▶ **Records shown**:
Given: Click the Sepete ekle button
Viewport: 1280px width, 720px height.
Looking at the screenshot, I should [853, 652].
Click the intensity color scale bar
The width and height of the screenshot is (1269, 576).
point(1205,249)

* * *

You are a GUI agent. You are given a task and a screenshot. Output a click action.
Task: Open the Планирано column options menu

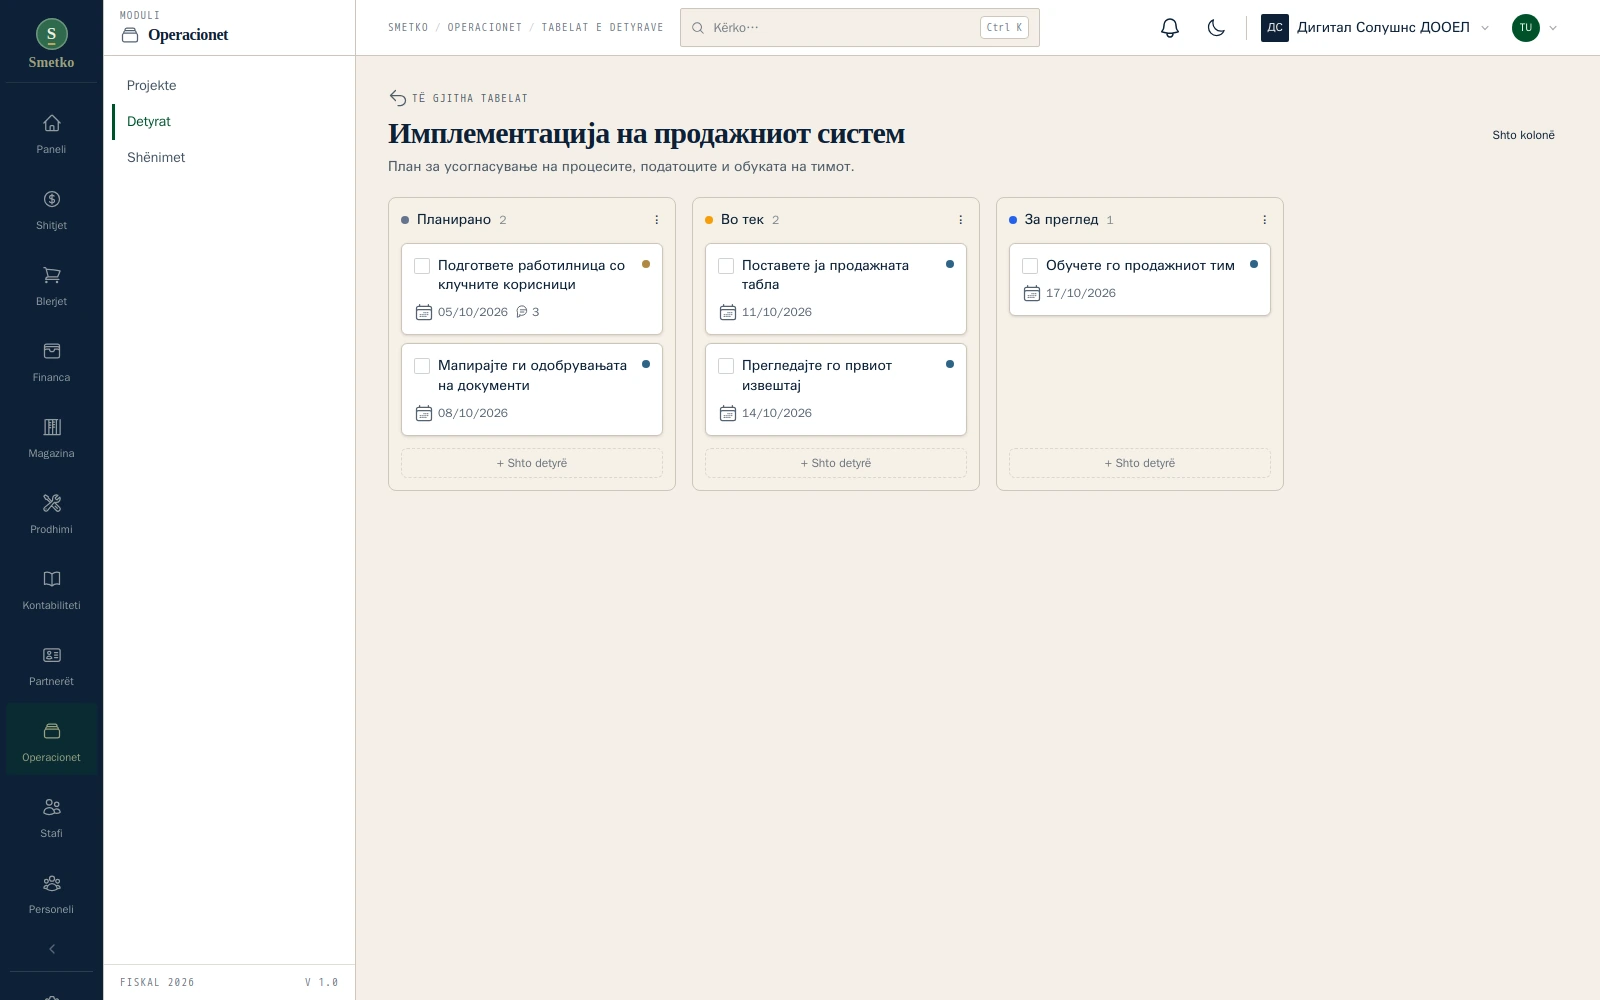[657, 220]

---

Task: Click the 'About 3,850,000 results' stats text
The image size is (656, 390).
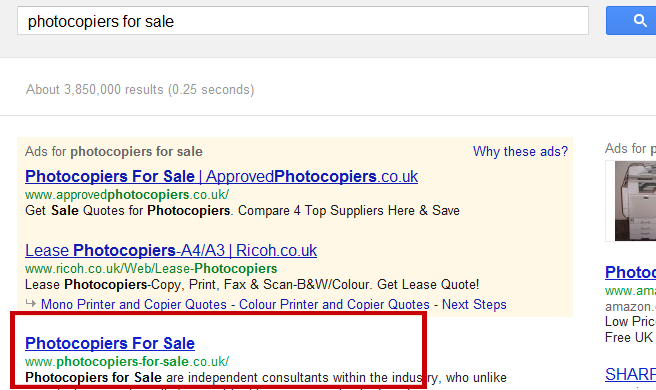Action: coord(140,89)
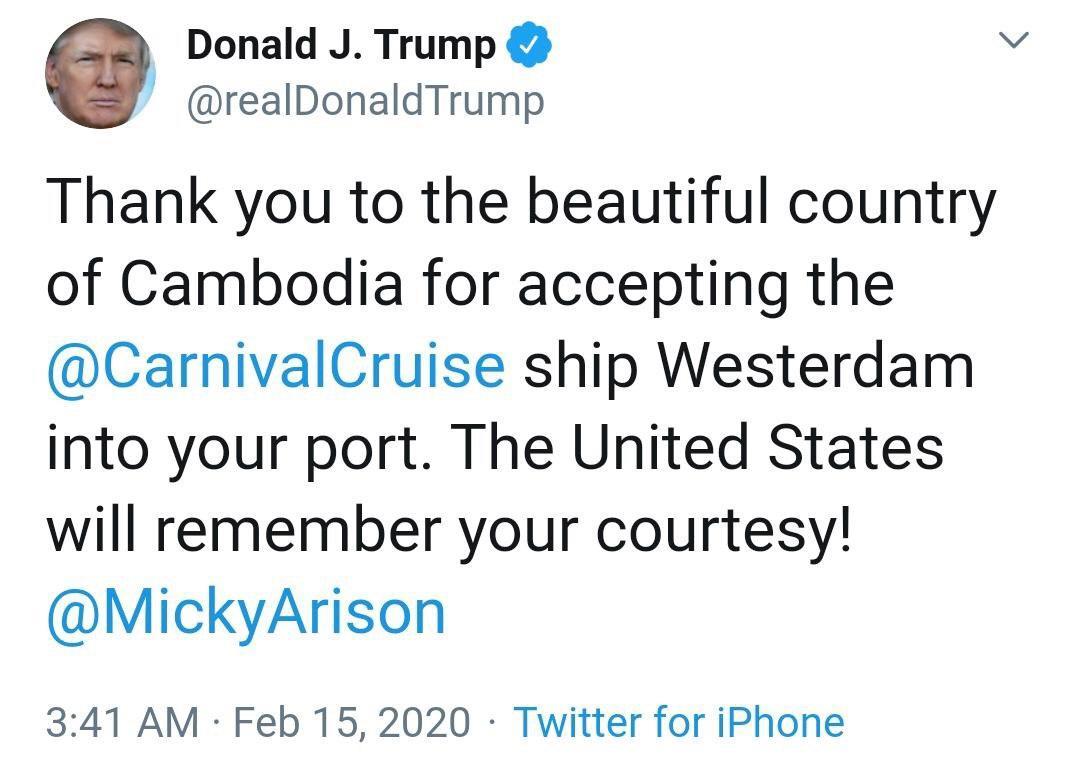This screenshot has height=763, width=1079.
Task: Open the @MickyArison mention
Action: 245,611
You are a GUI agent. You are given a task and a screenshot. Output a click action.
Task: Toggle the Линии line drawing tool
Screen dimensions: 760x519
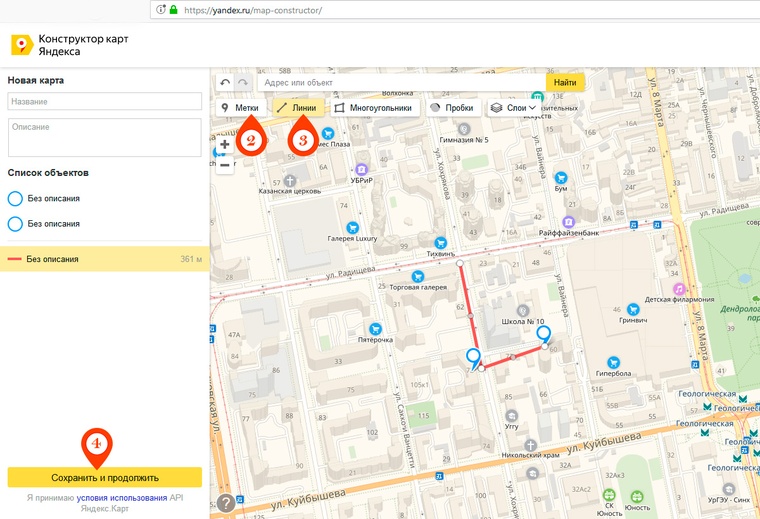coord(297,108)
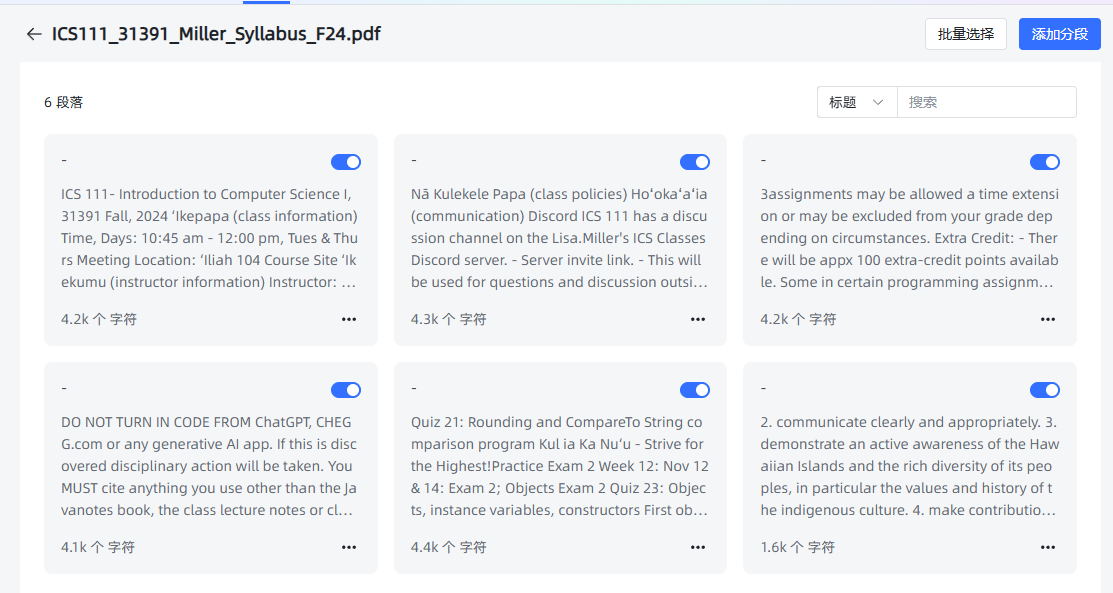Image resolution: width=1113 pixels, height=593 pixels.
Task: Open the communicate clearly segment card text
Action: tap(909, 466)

▶ **Work instructions**: Print the line above containing "The image size is (656, 390).", the line containing "Task: Toggle the Линии line drawing tool", and everything between them, exactly as written. Pictures stay out.

▶ **The answer**:
The image size is (656, 390).
Action: coord(140,89)
This screenshot has height=763, width=1079.
Task: Open the @MickyArison mention
Action: 245,611
You are a GUI agent. You are given a task and a screenshot. Output a click action.
Task: Toggle the Линии line drawing tool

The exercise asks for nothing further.